Los inversores europeos y estadounidenses abandonaron las acciones y huyeron a los bonos a medida que las conversaciones comerciales cobraron mayor protagonismo, y se amplió el alcance de cualquier eventual acuerdo. Washington buscó nuevas restricciones sobre las compañías tecnológicas chinas, mientras que Pekín denunció las "prácticas equivocadas" de Estados Unidos. Parece que ninguna de las partes cederá terreno para reiniciar las conversaciones, y los inversores ahora están evaluando la posibilidad de un mayor obstáculo para el crecimiento mundial.

Los precios del petróleo crudo cayeron un 6%. El aumento de los inventarios y la caída de la actividad manufacturera en Estados Unidos exacerbaron las preocupaciones relacionadas con el comercio sobre la demanda mundial. El West Texas perforó con contundencia el soporte de los 60$ por barril, rompiendo una tendencia alcista de cinco meses. Estos factores técnicos son un indicio de posibles nuevas caídas en el corto plazo. La energía es un termómetro de la economía global, y la guerra comercial podría suponer un obstáculo al crecimiento.

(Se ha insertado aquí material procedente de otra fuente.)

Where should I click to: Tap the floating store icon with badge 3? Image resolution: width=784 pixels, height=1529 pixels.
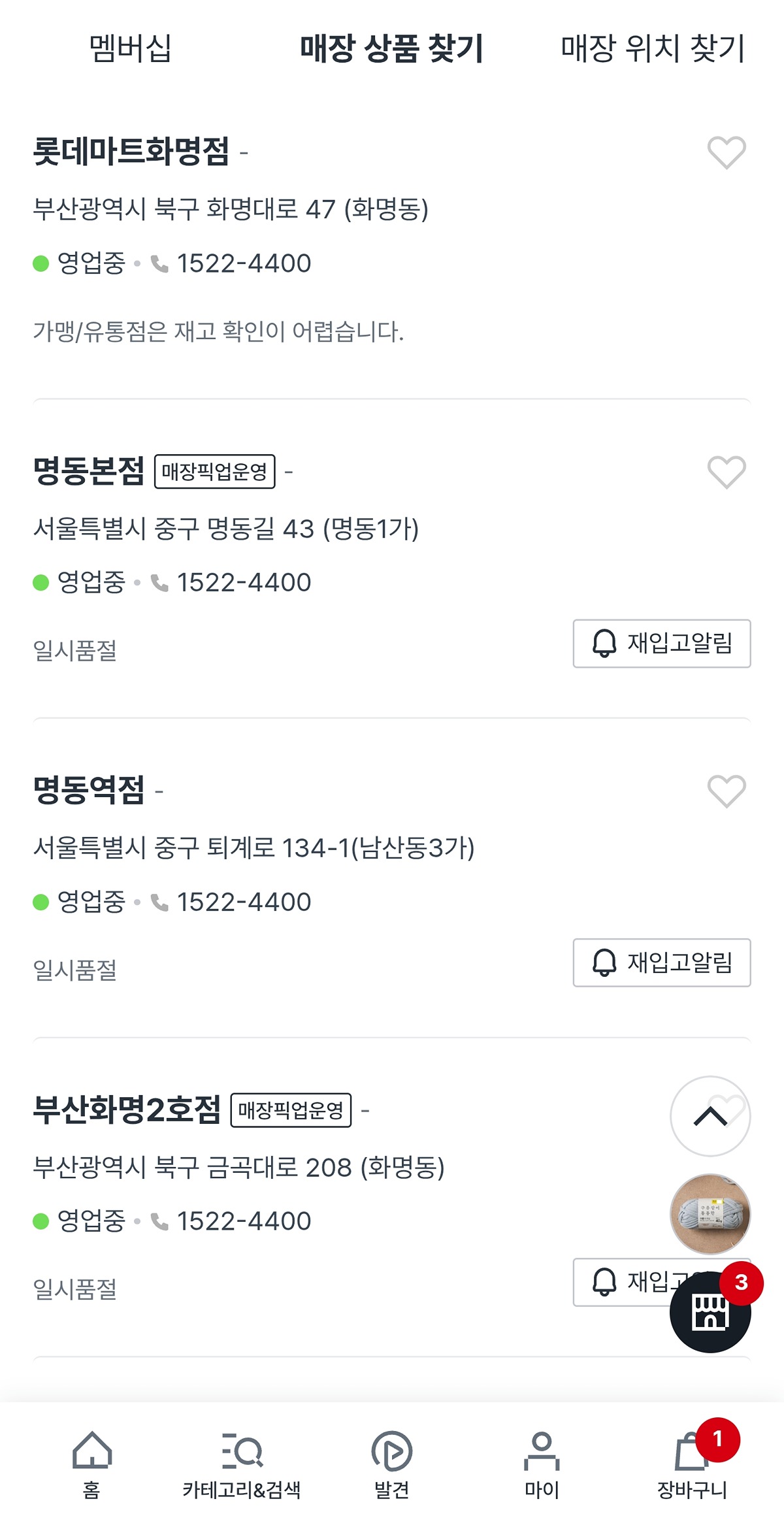click(x=710, y=1312)
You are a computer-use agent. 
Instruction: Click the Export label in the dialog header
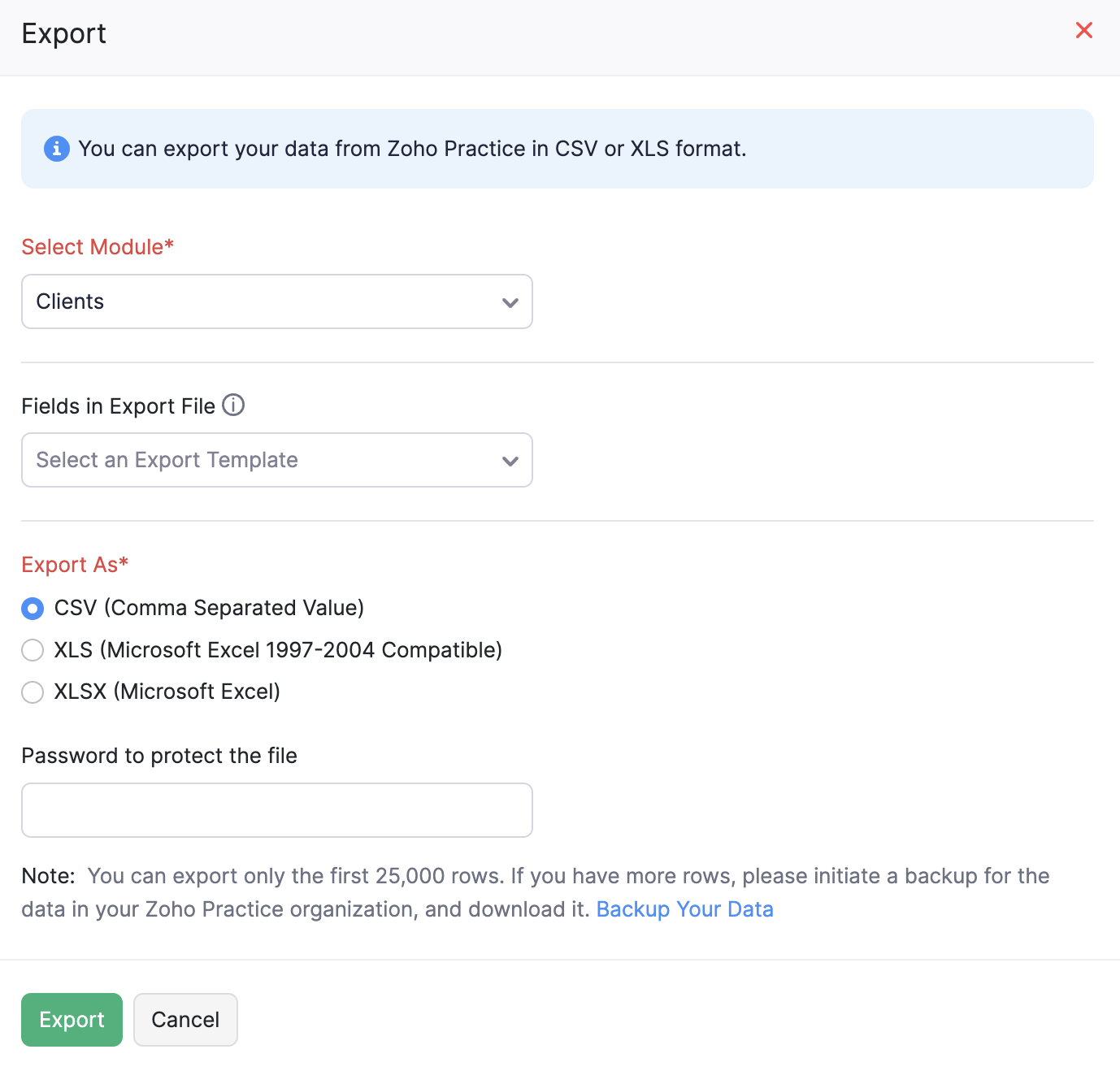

Los inversores buscaron refugio. Los rendimientos globales de los bonos a diez años cayeron a sus niveles más bajos en más de un año. El oro acusó la reciente debilidad, y el yen japonés se fortaleció alrededor del 1%. Materias primas industriales como el paladio y el platino sufrieron preocupaciones por la demanda.

La libra británica continuó con su caída, tocando niveles justo por encima de los 1,26 frente al dólar, muy por debajo de los niveles cercanos a los 1,32 vistos hace apenas tres semanas. Los informes apuntan a que la Primera Ministro May se está preparando para renunciar a partir del 10 de junio. Algunos interpretaron la agitación política como una señal de que un Brexit duro es más probable.

En Europa, la noticia económica destacada fue la actualización del PMI de fabricación alemana. Una lectura por debajo de 50 puntos indica un crecimiento negativo, y el informe de mayo cayó a 44,4, el más bajo en más de seis años. El sector manufacturero alemán se encuentra en una contracción profunda y el precio de las acciones del banco más grande de Alemania, el Deutsche Bank, en un mínimo histórico, lo cual puede indicar que algo no está del todo bien en la economía dominante de Europa.